Golden goose with rotten eggs?

This is a rejoinder to the letter (“Need for higher excise tax to correct anomaly,” Inquirer, 9/9/11) of Robert Eugenio who appears to be a Hong Kong-based official of British American Tobacco (BAT), makers of Lucky Strike, among other cigarettes. Not one of BAT’s products is made by Filipino labor. With Lucky Strike, BAT tried in the recent past to dent the local market unsuccessfully.

Luckily so: Every level of success that imported cigarettes could achieve  in the country is an insult to Philippine competitiveness. More important, it takes away jobs and food from the dining table of Filipino workers and farmers in the tobacco industry.

Precisely, the inability of an imported brand to compete with locally made cigarettes is a tribute to the current configuration of the cigarette excise system. It is therefore perfectly understandable why Eugenio wants excise taxes changed. The idea is consistent with British-American T-shirt wisdom: “If you can’t win the game, change the rules.”

With Rep. Henedina Abad’s House Bill 3465, BAT’s gains are multifold. By collapsing the current four tax tiers into one where an onerous unitary tax will apply, BAT will be able to masterfully kill all low-cost local cigarettes bar none in one fell swoop. What does BAT care about the ensuing loss of thousands of jobs? It is just collateral damage to pave the way for the glorious entry of Lucky Strike, Dunhill, Kent and Pall Mall, each of them premium-priced.

To ensure that prices go hundreds of percent higher, Eugenio sheds crocodile tears, saying current excise taxes are still based on 1996 prices. The fact that excise taxes have since been upgraded based on inflation is completely forgotten.

If passed into law, HB 3465 will open the floodgates to the illicit trade of contraband cigarettes, in particular cheap, untaxed tobacco brands from China, to fill the yawning gap in demand for budget-priced cigarettes that Abad’s law will create. Less tax will be collected, too, which Eugenio does not deny, saying that resultant smuggling “could be a problem that government needs to manage.” Clearly, Eugenio does not realize the predicaments of the Philippine customs bureau. It’s like saying that’s not our problem because BAT only sells premium cigarettes.

To shed more light on the issue, here’s the lowdown on Philippine excise taxes. Of the BIR’s three tax classifications, which include income tax and VAT, excise tax was the only tax classification that met and exceeded internal revenue objectives by 22 percent last year when it contributed P67.2 billion to government coffers.

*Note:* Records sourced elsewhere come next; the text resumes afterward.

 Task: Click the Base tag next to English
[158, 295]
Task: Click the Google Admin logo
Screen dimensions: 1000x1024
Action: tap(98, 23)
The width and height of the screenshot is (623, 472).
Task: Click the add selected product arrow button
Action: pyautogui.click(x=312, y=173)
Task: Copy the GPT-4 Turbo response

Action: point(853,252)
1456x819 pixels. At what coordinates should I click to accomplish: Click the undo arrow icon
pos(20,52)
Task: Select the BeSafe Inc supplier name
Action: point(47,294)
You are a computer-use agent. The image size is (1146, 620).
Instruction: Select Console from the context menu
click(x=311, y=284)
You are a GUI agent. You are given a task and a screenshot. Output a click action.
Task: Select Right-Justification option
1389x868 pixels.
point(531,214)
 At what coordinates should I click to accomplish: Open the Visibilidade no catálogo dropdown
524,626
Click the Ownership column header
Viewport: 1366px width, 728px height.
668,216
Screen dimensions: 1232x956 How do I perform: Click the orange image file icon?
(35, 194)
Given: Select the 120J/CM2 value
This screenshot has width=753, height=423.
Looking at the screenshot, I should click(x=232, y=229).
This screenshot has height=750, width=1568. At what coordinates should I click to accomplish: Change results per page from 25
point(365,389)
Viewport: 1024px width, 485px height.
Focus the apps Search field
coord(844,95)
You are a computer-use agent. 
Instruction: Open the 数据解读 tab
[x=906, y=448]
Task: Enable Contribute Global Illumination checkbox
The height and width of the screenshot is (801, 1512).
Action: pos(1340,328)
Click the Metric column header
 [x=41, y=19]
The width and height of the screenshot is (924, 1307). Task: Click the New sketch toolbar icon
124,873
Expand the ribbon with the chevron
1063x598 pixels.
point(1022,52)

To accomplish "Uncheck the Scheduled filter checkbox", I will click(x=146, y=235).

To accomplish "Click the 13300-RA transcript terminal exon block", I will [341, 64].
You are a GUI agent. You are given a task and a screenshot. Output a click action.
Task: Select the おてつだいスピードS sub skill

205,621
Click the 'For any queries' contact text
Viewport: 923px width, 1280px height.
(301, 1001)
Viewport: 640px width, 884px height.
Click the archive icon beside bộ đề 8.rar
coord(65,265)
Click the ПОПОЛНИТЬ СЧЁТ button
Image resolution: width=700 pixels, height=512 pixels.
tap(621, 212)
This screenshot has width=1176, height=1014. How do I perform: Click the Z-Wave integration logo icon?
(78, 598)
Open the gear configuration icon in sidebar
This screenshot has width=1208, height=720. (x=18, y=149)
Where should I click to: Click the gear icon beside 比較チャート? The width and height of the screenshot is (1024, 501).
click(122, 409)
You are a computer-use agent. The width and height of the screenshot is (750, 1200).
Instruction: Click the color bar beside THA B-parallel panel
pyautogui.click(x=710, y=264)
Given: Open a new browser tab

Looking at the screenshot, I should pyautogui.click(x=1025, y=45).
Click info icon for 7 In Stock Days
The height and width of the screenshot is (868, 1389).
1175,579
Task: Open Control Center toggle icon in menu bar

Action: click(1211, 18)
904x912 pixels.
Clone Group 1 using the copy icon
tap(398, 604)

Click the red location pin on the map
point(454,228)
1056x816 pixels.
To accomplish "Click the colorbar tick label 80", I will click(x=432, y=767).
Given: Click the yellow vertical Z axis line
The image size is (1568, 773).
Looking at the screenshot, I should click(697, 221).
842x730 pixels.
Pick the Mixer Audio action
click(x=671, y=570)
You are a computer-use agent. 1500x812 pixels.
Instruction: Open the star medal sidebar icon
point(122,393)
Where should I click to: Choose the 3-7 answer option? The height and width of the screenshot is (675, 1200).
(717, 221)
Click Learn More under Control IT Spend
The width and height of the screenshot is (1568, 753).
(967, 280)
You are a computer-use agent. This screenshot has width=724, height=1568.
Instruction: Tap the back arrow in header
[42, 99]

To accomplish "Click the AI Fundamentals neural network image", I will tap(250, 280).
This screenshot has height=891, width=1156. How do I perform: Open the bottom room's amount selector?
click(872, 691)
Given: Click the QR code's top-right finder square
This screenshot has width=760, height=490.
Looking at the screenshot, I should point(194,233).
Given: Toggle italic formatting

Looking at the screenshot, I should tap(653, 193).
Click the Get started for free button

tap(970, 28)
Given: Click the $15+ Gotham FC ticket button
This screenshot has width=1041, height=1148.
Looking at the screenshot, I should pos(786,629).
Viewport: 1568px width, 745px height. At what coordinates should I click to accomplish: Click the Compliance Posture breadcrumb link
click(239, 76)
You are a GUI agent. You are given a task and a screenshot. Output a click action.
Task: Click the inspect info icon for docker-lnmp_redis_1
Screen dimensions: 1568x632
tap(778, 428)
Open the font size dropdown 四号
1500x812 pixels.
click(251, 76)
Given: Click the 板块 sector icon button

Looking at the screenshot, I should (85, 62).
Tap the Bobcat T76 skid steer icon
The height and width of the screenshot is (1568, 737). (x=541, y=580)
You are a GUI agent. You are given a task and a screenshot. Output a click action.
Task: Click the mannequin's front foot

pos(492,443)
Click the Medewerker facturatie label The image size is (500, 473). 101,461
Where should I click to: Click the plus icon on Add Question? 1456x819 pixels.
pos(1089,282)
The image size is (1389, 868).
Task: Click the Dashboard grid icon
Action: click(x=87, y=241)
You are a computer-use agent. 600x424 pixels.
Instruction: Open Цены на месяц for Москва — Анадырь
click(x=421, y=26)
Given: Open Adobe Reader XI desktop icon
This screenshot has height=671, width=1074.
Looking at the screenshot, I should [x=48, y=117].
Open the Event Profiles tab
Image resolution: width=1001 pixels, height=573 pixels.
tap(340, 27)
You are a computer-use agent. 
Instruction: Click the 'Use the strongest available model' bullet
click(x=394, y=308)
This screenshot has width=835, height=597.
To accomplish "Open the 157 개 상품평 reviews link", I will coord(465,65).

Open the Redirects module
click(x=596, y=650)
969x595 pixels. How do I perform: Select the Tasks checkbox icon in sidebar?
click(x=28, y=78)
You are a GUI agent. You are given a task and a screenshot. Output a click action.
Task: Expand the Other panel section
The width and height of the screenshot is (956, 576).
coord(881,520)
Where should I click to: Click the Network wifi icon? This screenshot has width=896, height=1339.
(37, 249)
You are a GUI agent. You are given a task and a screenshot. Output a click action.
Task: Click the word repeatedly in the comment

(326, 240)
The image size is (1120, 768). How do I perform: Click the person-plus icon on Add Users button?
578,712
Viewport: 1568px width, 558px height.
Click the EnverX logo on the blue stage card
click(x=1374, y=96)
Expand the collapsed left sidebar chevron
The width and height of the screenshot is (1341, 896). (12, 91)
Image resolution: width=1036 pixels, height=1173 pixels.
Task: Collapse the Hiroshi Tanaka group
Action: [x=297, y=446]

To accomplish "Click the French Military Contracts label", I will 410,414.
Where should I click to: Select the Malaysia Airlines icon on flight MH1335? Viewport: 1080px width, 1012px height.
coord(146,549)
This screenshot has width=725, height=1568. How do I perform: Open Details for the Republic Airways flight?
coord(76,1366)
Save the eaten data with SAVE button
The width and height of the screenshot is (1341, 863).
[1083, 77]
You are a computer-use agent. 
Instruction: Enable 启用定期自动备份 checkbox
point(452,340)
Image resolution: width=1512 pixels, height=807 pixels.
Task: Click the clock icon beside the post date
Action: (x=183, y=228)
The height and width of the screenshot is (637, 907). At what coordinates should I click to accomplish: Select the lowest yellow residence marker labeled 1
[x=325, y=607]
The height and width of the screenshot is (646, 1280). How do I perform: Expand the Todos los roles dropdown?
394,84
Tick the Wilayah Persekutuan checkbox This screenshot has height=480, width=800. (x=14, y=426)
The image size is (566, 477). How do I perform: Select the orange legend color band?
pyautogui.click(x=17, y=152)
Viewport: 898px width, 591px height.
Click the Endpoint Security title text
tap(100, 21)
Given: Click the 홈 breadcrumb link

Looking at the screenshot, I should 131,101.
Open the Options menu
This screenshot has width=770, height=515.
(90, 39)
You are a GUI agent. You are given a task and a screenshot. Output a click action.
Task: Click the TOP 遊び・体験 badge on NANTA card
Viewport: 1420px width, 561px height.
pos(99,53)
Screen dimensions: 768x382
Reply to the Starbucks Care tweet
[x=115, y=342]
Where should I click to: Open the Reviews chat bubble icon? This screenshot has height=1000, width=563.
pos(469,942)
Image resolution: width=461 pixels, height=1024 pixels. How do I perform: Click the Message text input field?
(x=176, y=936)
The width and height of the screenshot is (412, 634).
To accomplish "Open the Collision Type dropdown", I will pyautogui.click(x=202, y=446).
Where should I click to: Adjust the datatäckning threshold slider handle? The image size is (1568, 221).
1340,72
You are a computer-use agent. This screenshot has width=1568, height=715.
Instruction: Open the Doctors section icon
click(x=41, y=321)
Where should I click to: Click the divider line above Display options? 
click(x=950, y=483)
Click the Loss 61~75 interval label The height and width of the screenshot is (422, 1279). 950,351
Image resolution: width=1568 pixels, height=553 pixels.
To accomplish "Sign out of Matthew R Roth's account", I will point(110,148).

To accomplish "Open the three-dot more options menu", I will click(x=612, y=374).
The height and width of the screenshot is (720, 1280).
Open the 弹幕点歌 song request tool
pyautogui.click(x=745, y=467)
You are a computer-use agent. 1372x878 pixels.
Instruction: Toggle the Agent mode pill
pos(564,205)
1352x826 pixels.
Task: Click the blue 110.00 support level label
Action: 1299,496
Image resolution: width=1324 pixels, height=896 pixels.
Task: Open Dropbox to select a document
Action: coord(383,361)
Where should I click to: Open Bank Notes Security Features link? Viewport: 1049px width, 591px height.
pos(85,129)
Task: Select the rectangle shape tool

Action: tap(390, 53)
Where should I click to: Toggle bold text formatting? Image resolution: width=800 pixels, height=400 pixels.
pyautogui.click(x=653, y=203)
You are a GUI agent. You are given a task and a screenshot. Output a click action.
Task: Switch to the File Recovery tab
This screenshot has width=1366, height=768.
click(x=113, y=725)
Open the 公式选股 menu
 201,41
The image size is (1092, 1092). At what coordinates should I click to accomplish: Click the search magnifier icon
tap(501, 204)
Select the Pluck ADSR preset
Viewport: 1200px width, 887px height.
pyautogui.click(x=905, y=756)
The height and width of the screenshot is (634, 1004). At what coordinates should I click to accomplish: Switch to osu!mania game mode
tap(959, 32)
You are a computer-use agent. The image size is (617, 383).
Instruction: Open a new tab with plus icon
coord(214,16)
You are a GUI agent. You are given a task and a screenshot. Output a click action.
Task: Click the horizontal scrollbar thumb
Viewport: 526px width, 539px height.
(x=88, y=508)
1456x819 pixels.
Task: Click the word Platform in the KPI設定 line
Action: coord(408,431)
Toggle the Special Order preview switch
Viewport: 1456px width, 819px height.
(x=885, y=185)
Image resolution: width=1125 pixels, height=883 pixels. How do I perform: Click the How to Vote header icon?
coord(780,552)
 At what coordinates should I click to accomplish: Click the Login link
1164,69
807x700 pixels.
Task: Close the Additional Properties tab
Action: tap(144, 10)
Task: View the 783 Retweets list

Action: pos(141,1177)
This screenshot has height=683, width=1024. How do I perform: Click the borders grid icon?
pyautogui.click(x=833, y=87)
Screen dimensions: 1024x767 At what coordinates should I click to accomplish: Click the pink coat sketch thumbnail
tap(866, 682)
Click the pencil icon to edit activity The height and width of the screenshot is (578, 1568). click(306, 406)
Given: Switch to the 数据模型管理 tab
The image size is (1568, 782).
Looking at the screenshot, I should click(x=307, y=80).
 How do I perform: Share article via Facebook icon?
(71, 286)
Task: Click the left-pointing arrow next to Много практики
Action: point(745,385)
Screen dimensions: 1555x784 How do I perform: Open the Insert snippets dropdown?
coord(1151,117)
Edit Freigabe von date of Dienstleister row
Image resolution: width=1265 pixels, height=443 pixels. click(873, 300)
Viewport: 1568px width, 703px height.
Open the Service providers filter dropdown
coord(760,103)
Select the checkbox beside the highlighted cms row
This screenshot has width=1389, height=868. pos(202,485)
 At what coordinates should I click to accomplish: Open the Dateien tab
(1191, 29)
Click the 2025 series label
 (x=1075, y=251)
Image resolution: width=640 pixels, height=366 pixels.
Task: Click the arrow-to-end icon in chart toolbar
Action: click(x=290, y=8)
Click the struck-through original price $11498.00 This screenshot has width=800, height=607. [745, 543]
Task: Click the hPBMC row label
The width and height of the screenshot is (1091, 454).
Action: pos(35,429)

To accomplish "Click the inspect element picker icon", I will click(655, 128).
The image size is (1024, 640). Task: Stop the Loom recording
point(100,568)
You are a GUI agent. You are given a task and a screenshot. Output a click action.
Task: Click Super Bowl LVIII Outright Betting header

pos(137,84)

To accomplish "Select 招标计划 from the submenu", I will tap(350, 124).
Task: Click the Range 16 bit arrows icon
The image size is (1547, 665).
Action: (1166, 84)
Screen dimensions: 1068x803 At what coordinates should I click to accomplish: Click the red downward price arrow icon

Without any change in the excise tax law this year, more will be collected even as other tax classifications continue to falter.

In a nutshell, the current excise tax system is the goose that lays the golden eggs. Fooling around with it with misguided legislation (resulting in onerous increases) will make it lay rotten eggs. If this happens, BAT won’t be eating the rotten eggs. The Filipino people will.